# Need water spots off



## ManiZ (Mar 25, 2014)

MSD did the trick. I used it at 5:1 dilution (higher dilution may have worked too) and sprayed the bike down, then wiped lightly with a CF towel and rinsed it off. Worked perfectly.


----------



## SilverTE90 (Apr 5, 2005)

The previous owner of my car replaced the windshield about 5 years ago. It has terrible stubborn water stains. I've tried Stoners, clay bar, toothpaste ect, Won't touch it.. Guess I'll try the vinegar next..

DL


----------



## Rick D (Jul 15, 2014)

Silver TE90, I have been told ( NEVER TRIED IT) that brass steel wool ( I have no idea where to get it) and some Bon Ami could possibly help you.. Be careful and do a spot at a time...

Some water spots actually act like a magnifying glass in the sun and burn into your glass.. So drastic measures have to be taken....


----------



## Revelation19 (Nov 2, 2011)

I've had very good results with Chemical Guys Water Spot Remover. Works great, very strong, wear nitrile gloves and use as directed. I restored the side of my Tundra which had severe water spotting from exposure to sprinklers over a long period of time. Used a couple of sponge applicators for the whole job. Requires some elbow grease, but repeating the process on stubborn stains does the trick.


----------



## Blackjp4dr (Sep 25, 2014)

I had water spots all over my glass to the point I couldn't see at night. Not anymore! 

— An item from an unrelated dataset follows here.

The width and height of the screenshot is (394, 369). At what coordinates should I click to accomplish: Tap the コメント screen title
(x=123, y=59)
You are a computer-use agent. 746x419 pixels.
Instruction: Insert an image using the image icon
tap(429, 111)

I used 0000 steel wool and whink rust stain remover. (Very little) enough too get glass wet. Followed up with window cleaner. 

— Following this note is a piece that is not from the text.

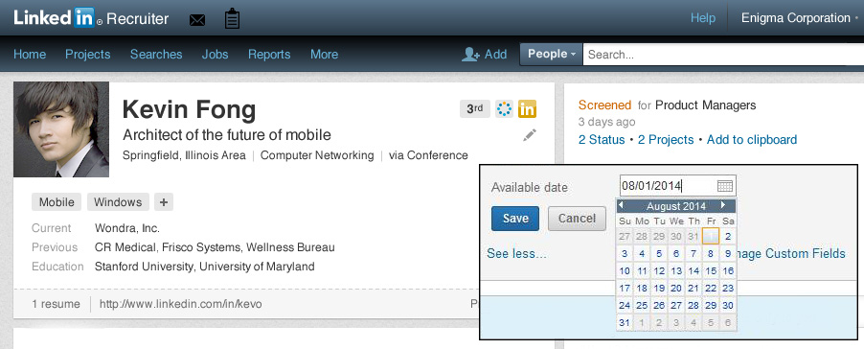This screenshot has width=864, height=349.
Task: Open the inbox envelope icon
Action: [x=196, y=20]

In less than 40 minutes all my glass looks showroom ready. Saw a you tube video and thought I would give it a try. 

Cost me $10. Very happy.


----------



## Johnz3mc (Jan 5, 2005)

This 3D Eraser water spot remover is getting good reviews lately. Never used it myself, water is soft here but have a look. 
Price looks reasonable too:

http://www.3dproducts.com/eraser-only/eraser-water-spot-remover-16-oz-gel/


----------



## fondoo1287 (Jul 24, 2014)

I got great results with griots garage glass polish with a DA buffer


----------